-- Data extract --
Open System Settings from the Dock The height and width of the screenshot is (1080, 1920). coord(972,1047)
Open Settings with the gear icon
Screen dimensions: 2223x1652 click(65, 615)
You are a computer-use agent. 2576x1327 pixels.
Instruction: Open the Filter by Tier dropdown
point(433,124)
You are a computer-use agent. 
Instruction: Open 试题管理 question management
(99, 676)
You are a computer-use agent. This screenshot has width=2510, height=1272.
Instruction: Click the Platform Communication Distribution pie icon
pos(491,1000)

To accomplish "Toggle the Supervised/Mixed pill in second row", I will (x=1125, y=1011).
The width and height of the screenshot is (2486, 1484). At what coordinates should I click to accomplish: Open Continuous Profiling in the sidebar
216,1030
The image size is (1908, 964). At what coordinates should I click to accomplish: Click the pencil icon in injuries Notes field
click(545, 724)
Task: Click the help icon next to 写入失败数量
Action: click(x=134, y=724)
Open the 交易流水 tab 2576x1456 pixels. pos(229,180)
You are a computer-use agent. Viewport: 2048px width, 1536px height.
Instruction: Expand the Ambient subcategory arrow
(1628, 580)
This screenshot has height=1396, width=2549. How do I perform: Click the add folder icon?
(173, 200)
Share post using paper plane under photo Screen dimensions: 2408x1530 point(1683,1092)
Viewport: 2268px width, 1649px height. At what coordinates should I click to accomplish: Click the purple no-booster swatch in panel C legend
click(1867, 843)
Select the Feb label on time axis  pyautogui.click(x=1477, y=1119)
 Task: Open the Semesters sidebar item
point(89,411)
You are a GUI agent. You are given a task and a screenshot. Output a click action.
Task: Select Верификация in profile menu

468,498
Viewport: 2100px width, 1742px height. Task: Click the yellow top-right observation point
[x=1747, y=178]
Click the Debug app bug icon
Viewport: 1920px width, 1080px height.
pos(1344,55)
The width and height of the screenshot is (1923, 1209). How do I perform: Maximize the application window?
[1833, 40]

-- About this task --
Using the entries, return every line where the word "agent" can be found.

-- Answer space --
You are a computer-use agent. 2576x1327 pixels.
You are a computer-use agent. 
You are a computer-use agent. This screenshot has width=2510, height=1272.
You are a computer-use agent. Viewport: 2048px width, 1536px height.
You are a GUI agent. You are given a task and a screenshot. Output a click action.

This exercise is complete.